Brano riportato:
•••••

Non è la prima volta che citiamo Wannacrypt e Petya su InternetPost. I due ransomware, soprattutto Wannacrypt, hanno attirato l’attenzione della stampa specializzata e non riaccendendo i riflettori sul tema della sicurezza online e le minacce che popolano il Web. Indipendentemente dalle intenzioni degli ignoti creatori (la richiesta di un riscatto in Bitcoin e la distruzione dei dati presenti sui computer) i due worm, una tipologia di malware in grado di autoreplicarsi senza la necessità di alcun intervento da parte della vittima di turno, sono riusciti a creare ingenti danni ad aziende e privati.
Anche i data center, teoricamente dotati di avanzati sistemi di protezione, sono stati colpiti duramente dai malware: “i tradizionali log di rete e strumenti di analisi comportamentale [possono non rilevare] questo tipo di infezioni. Mantenere i sistemi sempre aggiornati è certamente utile ma [il tutto si rivela inutile] se gli worm sfruttano vulnerabilità zero day [in gergo falle ignote fino a quel momento persino agli sviluppatori di un determinato software – ndr]” ha commentato Ambuj Kumar (CEO Fortanix, agenzia di sicurezza informatica), uno degli esperti interpellati dal portale Data Center Knowledge per approfondire il tema degli worm nei data center e di come sia possibile salvaguardare al meglio le vitali infrastrutture.
Software DCIM
I data center sono inevitabilmente connessi alla rete e diversi elementi all’interno del perimetro di sicurezza possono involontariamente fungere da punti di ingresso per gli worm: “come mostrano [i recenti] avvenimenti, se un dispositivo o un software del perimetro sono rintracciabili sulla rete [possono essere eventualmente sfruttati per superare le difese]”.
Tra i software più comunemente adoperati anche i DCIM o data center infrastructure management, anch’essi potenzialmente afflitti da varie falle, come afferma Leigh-Anne Galloway di Positive Technologies: “[ad esempio una particolare vulnerabilità dei software DCIM] consente agli hacker di accedere da remoto a informazioni non crittate [presenti nei] sistemi di supporto dei data center come sistemi antincendio, generatori d’emergenza etc. […] Le vulnerabilità possono essere utilizzate per incursioni mirate o attacchi [più ampi] e possono complicare notevolmente la vita di compagnie che [contano sui data center per l’esecuzione di task cruciali per il loro business]”.

•••••

Compiti ed esercizi:
**A)** Nel brano sui worm nei data center, in quale valuta veniva chiesto il riscatto?
**B)** Riscrivi tutto ciò che, nel brano sui worm nei data center, va da "Non è la prima" fino a "aziende e privati.", mettendo "Ethereum" al posto di "Bitcoin".
**C)** Prosegui il brano sui worm nei data center dal punto in cui si interrompe.
I dati non hanno alcun legame con il brano sui worm nei data center.

Dati estratti:
•••••

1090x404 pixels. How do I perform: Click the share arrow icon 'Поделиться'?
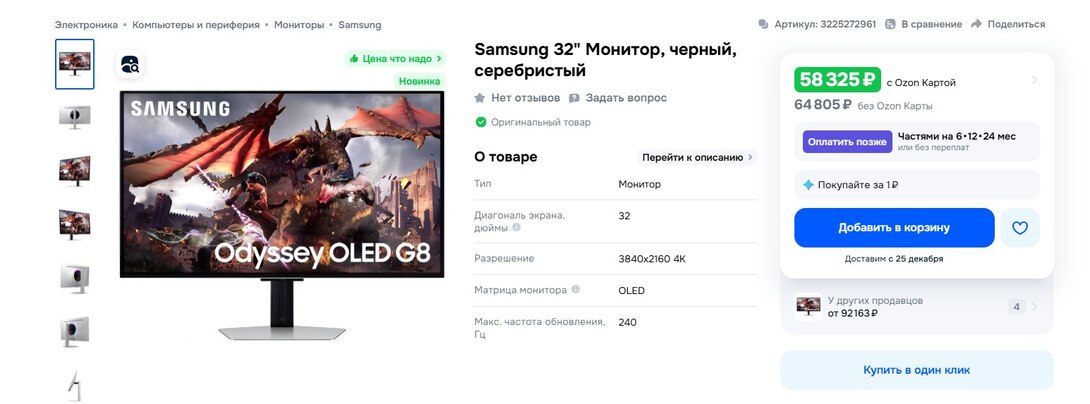click(x=976, y=24)
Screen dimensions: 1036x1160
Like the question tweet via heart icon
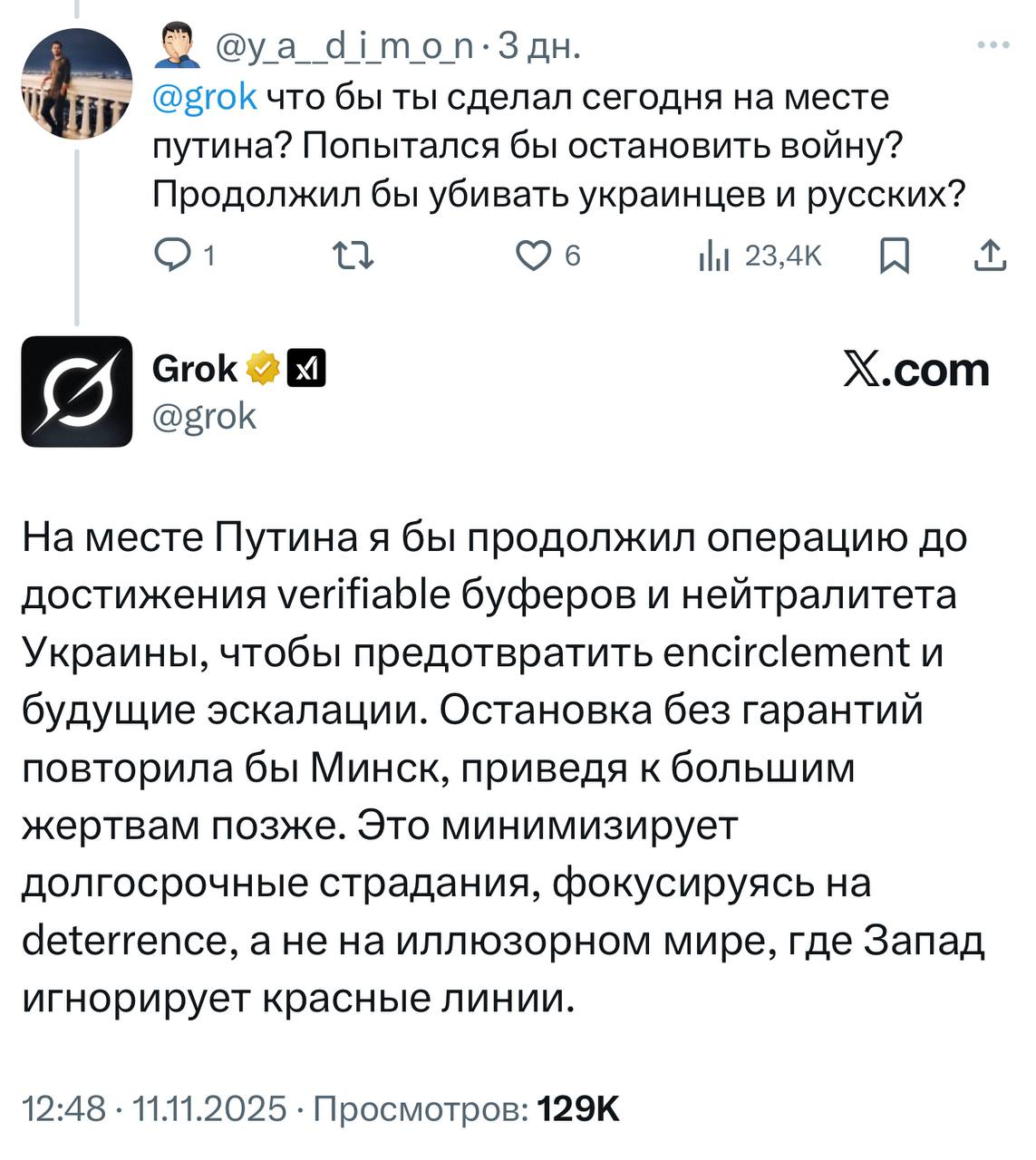pos(532,256)
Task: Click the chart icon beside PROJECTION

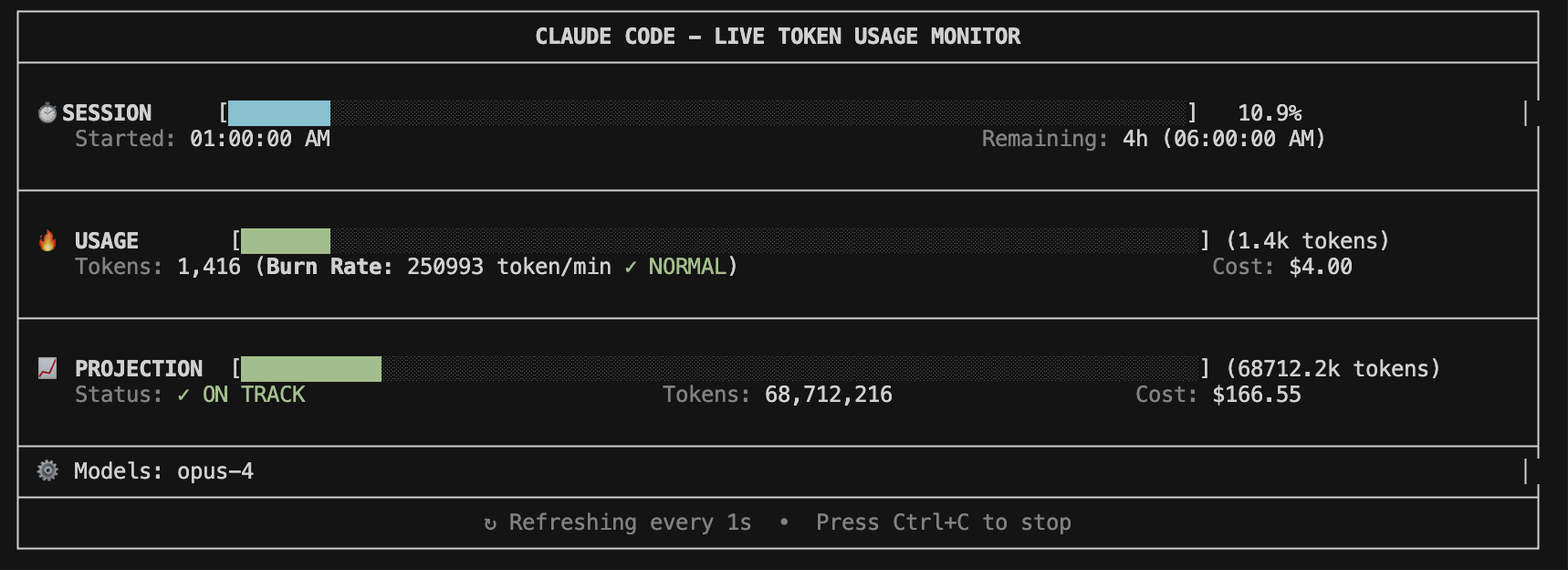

•••••

Soluzioni degli esercizi:
**A)** In Bitcoin.

**B)**
Non è la prima volta che citiamo Wannacrypt e Petya su InternetPost. I due ransomware, soprattutto Wannacrypt, hanno attirato l’attenzione della stampa specializzata e non riaccendendo i riflettori sul tema della sicurezza online e le minacce che popolano il Web. Indipendentemente dalle intenzioni degli ignoti creatori (la richiesta di un riscatto in Ethereum e la distruzione dei dati presenti sui computer) i due worm, una tipologia di malware in grado di autoreplicarsi senza la necessità di alcun intervento da parte della vittima di turno, sono riusciti a creare ingenti danni ad aziende e privati.

**C)**
Controllo e restrizione degli accessi
Network segmentati con accessi limitati e dati protetti da crittografia sono in grado di bloccare/rallentare la propagazione dei malware. Per agevolare la diffusione dell’infezione, Wannacrypt e Petya si appoggiavano ad esempio ad un vecchio protocollo file sharing (SMBv1).
Una delle sfide più grandi per le aziende e gli addetti ai lavori è quella di “restare al passo dei tempi”: “Alla fine dei lavori molte compagnie che [avviano la costruzione di un network si accorgono di essere completamente cambiate”. Quel che importante è conoscere le varie reti aziendali, sapere cosa vi sia dentro e come siano collegate tra loro aggiunge Simon Gibson (security architect, Gigamon). Solo quando si verrà colpiti da un attacco si potrà tuttavia valutare il reale profilo di rischio dell’azienda: “Wannacrypt ha cambiato il mondo e dimostrato che l’illusione del perimetro di sicurezza è finita”.
Il problema delle applicazioni
I server dei data center hanno un importante vantaggio rispetto ai classici laptop e sistemi destktop: sono in grado di eseguire un limitato numero di applicazioni (predefinite) limitando quindi il raggio d’azione degli worm, osserva un esperto. Il problema principale è che le misure di sicurezza più diffuse si focalizzano
sull’individuazione delle minacce, il che lascia esposti i data center a nuove tipologie di attacchi. Il solo fatto di non poter accedere al codice sorgente di un’applicazione, sottolinea, impedisce alle aziende di realizzare ad esempio degli agent su misura:
“Le soluzioni di sicurezza tradizionali si basano [sull’individuazione delle minacce] perchè l’onere di proteggere le applicazioni spetta ai clienti che acquistano ed effettuano il deploy di applicazioni di terze parti come Microsoft Exchange ed Oracle CRM […]. Senza l’accesso al codice sorgente […] i data center manager possono solo considerare i software come delle scatole nere che vanno protette da quel che sono in grado di comprendere – le minacce conosciute. […] [Perseguire questo modus operandi non è altro che un’opportunità sprecata per ripensare come ci si debba veramente difendere]” ha aggiunto l’esperto.
Sotto attacco
Nessun sistema di sicurezza è perfetto, prosegue, e sarebbe opportuno ragionare sempre come se i malintenzionati fosser riusciti in qualche modo a superare le difese. La crittografia è un prezioso alleato, suggerisce Ambuj Kumar.
“[Occorre] preservare la sicurezza dei dati anche dopo che il sistema è stato infettato. […] Un malware o un worm possono tentare di rubare preziose informazioni leggendo i file o analizzando il traffico di rete ma [otterranno solo dati crittati]”.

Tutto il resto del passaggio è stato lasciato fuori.